Jepsen in Production CI: A Practical Consistency Verification Playbook

2026-03-09 · software

Jepsen in Production CI: A Practical Consistency Verification Playbook

Date: 2026-03-09
Category: knowledge
Domain: software / distributed systems / reliability

Why this matters

Many distributed systems fail not because throughput is low, but because correctness claims are wrong under faults.

A Jepsen-style program gives you a repeatable way to test those claims before production incidents do it for you.


Core idea

Jepsen treats your system as a black box and repeatedly runs this loop:

  1. Generate concurrent client operations (reads/writes/txns)
  2. Inject failures via a nemesis (e.g., partitions)
  3. Record full operation histories (invocations + completions)
  4. Check if the observed history is legal under your target consistency model

If your legal-model checker cannot explain a history, that’s a correctness bug (or a claim mismatch).


The four contracts you must define first

1) Claim contract (what you think you provide)

Write an explicit claim matrix:

If this matrix is vague, test outcomes become argument theater.

2) Workload contract (what clients actually do)

Use workloads that preserve forensic signal:

3) Fault contract (what can go wrong)

At minimum, test:

On real VM environments, include clock-fault scenarios when relevant.

4) Verdict contract (how you decide pass/fail)

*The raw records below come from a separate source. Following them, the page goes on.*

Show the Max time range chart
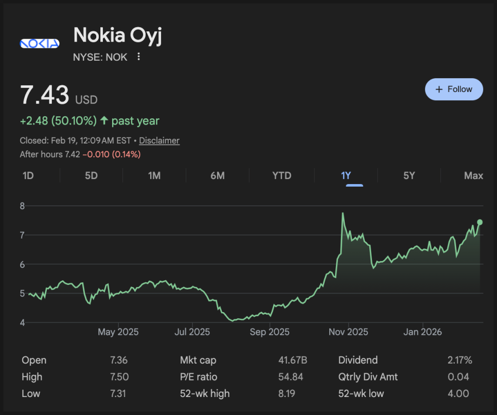Screen dimensions: 497x415 [473, 176]
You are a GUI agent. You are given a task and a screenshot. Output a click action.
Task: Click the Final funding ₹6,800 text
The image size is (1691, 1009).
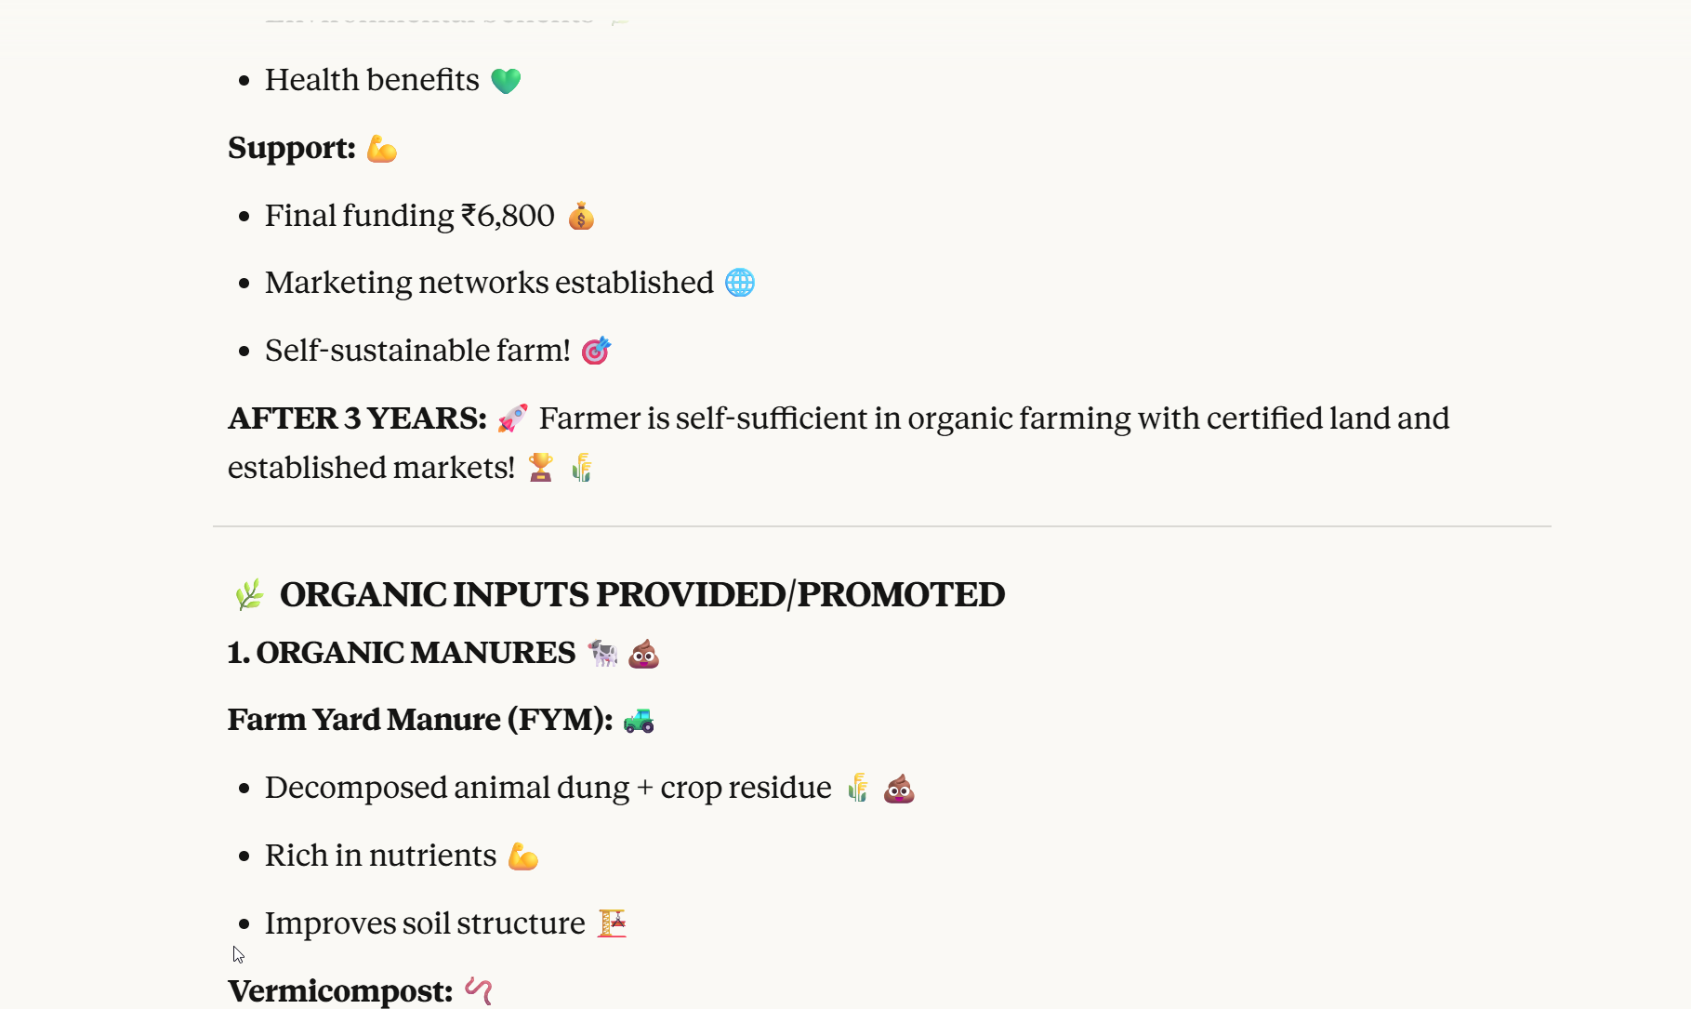(409, 216)

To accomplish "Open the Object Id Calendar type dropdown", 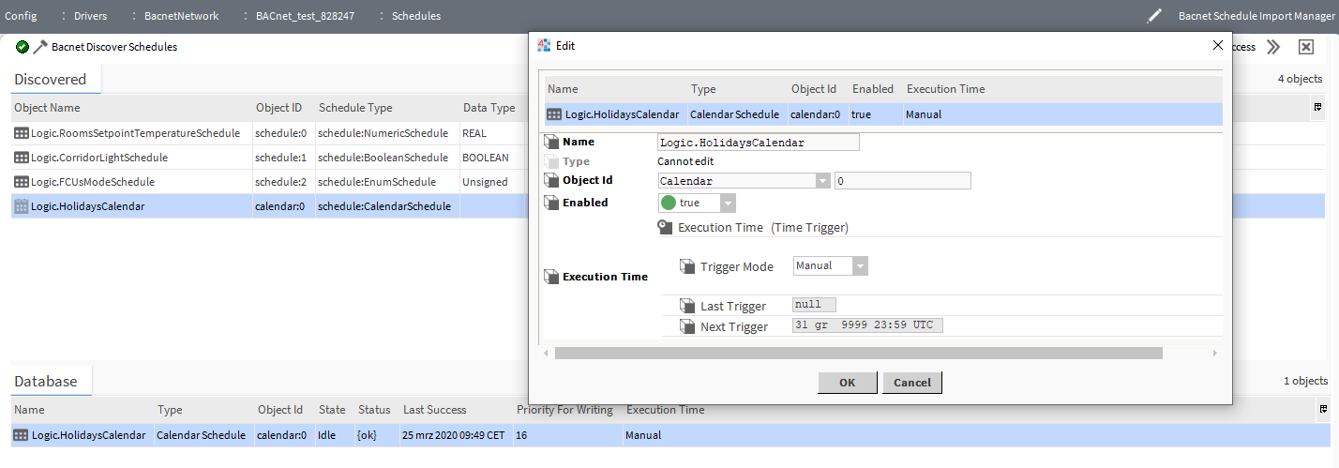I will point(822,181).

Checker selection: when to use what

Knossos (linearizability-focused)

Use when validating single-object/register-style semantics, CAS behavior, lock-like APIs, or per-key strict real-time claims.

Practical note: treat checker output as evidence to inspect, not blind truth. Keep minimal failing histories and visualization artifacts for human review.

Elle (transaction isolation-focused)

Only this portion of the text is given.